The goal? Aim for 7-9 hours of sleep each night. The exact number varies from person to person, so experiment to find what feels best. If you’re struggling to get enough rest, it might be worth talking to a healthcare professional about improving your sleep hygiene.


2. STRESS

I can’t talk about immunity without mentioning stress. Stress is a major risk factor for nearly every chronic condition — heart disease, diabetes, and yes, immune dysfunction.

Back in the day, stress helped us survive by triggering our fight-or-flight response in life-or-death situations. Today, we get that same hormonal cascade from everyday stress, but our bodies can’t tell if it’s actually dangerous. So, our immune system pays the price.

Here’s how it works:

Stress triggers cortisol release → which releases adrenaline and other hormones → which sends blood to muscles and brain, leaving less blood available to make immune cells.

This “fight-or-flight” response shuts down rest, digestion, and yes, antibody production. On the flip side, corticosteroids used in medicine mimic cortisol to suppress an overactive immune system.

While we can’t eliminate all stress, we can learn how to manage it. Psychotherapy, meditation, yoga, mindfulness, and exercise are all powerful tools here.


3. FOOD

What you eat daily makes a huge difference in fighting illness and boosting immunity.

Here are some simple guidelines:

  • Eat vegetables with every meal. Studies show that people who eat 30 or more different plants per week have healthier gut microbiomes and get sick less often. Thirty might sound like a lot, but this includes seeds, nuts, grains, and fermented veggies too. Try tracking your intake this week — if you need help, a holistic nutritionist or ND can guide you.

  • Eat the rainbow! It’s not just about quantity, but variety. The colors aren’t just pretty — blues and purples are packed with antioxidants; yellows and oranges have carotenoids that support eyesight, skin, and immune function; dark leafy greens offer essential vitamins and minerals. All veggies provide fiber and anti-inflammatory phytochemicals to keep you healthy.

  • Choose foods that look like they came straight from the ground — less processed is better. And if you can eat local produce, even better.


If You Do Get Sick

If illness does strike, here are some remedies to help you bounce back:

  • Drink lots of fluids — at least 2 liters of filtered water per day.

  • Take age-appropriate doses of vitamins C and D.

  • Green tea has antiviral properties and may shorten illness duration (note: it contains caffeine, so watch kids’ intake).
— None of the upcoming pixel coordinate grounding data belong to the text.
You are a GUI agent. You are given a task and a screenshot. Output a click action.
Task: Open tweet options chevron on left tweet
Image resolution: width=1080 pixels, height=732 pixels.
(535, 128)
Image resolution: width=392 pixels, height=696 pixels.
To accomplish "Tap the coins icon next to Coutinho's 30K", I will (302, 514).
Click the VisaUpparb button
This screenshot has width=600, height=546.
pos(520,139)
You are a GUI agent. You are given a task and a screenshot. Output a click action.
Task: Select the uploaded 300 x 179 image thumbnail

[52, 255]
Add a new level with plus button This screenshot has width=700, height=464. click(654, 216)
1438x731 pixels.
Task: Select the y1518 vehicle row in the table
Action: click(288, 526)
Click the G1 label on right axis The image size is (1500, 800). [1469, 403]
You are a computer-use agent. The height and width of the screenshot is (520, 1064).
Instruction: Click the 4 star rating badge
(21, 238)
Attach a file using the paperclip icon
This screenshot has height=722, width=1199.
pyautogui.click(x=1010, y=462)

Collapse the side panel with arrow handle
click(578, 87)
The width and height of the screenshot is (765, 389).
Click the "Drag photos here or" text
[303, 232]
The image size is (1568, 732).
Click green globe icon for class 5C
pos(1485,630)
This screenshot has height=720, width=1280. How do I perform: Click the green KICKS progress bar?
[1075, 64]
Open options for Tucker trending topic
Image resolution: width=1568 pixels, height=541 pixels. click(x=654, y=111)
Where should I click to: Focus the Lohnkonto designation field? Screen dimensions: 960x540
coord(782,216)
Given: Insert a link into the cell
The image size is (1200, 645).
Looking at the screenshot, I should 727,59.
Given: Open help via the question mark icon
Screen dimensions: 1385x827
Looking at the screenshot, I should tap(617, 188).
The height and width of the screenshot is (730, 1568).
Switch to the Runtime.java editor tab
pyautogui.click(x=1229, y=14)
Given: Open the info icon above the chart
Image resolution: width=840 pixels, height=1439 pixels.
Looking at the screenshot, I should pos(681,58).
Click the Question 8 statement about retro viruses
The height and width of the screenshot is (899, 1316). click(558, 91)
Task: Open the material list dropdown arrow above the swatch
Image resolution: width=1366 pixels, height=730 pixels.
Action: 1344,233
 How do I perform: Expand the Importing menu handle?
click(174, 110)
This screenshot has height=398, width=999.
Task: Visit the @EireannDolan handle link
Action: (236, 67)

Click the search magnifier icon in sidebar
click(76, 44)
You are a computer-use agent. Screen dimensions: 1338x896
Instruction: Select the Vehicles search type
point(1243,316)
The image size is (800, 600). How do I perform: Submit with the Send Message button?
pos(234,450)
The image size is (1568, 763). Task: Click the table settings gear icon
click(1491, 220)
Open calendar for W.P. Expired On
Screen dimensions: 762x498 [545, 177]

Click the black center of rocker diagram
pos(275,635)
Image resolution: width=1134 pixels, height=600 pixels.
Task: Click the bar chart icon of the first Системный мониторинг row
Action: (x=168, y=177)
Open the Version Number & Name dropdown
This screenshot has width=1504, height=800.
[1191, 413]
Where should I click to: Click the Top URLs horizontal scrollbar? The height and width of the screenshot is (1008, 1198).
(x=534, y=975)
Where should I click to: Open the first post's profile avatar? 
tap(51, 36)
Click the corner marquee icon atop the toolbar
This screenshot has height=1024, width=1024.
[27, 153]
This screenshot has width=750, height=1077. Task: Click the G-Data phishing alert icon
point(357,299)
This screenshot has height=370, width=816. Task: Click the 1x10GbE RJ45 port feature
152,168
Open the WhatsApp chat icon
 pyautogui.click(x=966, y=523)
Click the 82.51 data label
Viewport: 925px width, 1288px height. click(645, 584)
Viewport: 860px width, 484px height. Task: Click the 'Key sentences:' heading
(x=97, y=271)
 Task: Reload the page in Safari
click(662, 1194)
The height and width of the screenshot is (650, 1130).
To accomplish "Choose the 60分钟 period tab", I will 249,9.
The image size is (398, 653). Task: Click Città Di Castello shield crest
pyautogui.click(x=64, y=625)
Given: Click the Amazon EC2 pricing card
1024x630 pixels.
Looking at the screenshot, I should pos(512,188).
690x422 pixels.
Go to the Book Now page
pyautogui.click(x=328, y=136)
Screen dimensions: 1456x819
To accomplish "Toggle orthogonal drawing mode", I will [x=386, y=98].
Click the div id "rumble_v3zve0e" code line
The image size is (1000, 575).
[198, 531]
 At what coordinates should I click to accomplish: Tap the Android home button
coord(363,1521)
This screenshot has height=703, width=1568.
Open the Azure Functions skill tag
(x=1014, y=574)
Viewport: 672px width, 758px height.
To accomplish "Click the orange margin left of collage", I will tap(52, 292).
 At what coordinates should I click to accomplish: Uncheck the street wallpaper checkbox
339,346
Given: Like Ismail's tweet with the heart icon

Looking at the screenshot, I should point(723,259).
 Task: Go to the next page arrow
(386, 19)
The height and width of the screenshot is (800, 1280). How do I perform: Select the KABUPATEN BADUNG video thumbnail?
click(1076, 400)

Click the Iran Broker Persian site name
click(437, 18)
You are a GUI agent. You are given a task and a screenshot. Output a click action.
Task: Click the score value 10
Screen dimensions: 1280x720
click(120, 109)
Echinacea can be a helpful alternative or addition.

  • And this might sound a little out there, but trust me — it works: traditional hydrotherapy with cold socks.

How to do it:

  1. Gather one pair of tall cotton socks, one pair of taller wool socks, and some cold water.

  2. Wet the cotton socks in cold water (this is the hardest part) and put them on.

  3. Cover the wet socks with the wool socks and go to bed! (Optional: place a towel under your feet to protect the sheets.)

The idea is your body warms the wet socks while the wool traps heat, helping you sweat out the virus overnight.


This has been your immunity crash course — showing how small lifestyle tweaks can make a big difference. I hope you find it as empowering as I do: we all have the power to improve our health with simple tools.

Note: This is not medical advice. If you struggle with poor immunity or frequent illness, consider seeing an MD or ND for further testing.

 

Besedovsky L, Lange T, Born J. Sleep and immune function. Pflugers Arch. 2012 Jan;463(1):121-37. doi: 10.1007/s00424-011-1044-0. Epub 2011 Nov 10. PMID: 22071480; PMCID: PMC3256323.

Irwin MR. Sleep and infectious disease risk. Sleep. 2012 Aug 1;35(8):1025-6. doi: 10.5665/sleep.1976. PMID: 22851795; PMCID: PMC3397805.

Zhu F, Du B, Xu B. Anti-inflammatory effects of phytochemicals from fruits, vegetables, and food legumes: A review. Crit Rev Food Sci Nutr. 2018 May 24;58(8):1260-1270. doi: 10.1080/10408398.2016.1251390. Epub 2017 Jun 12. PMID: 28605204.

Slavin JL, Lloyd B. Health benefits of fruits and vegetables. Adv Nutr. 2012 Jul 1;3(4):506-16. doi: 10.3945/an.112.002154. PMID: 22797986; PMCID: PMC3649719.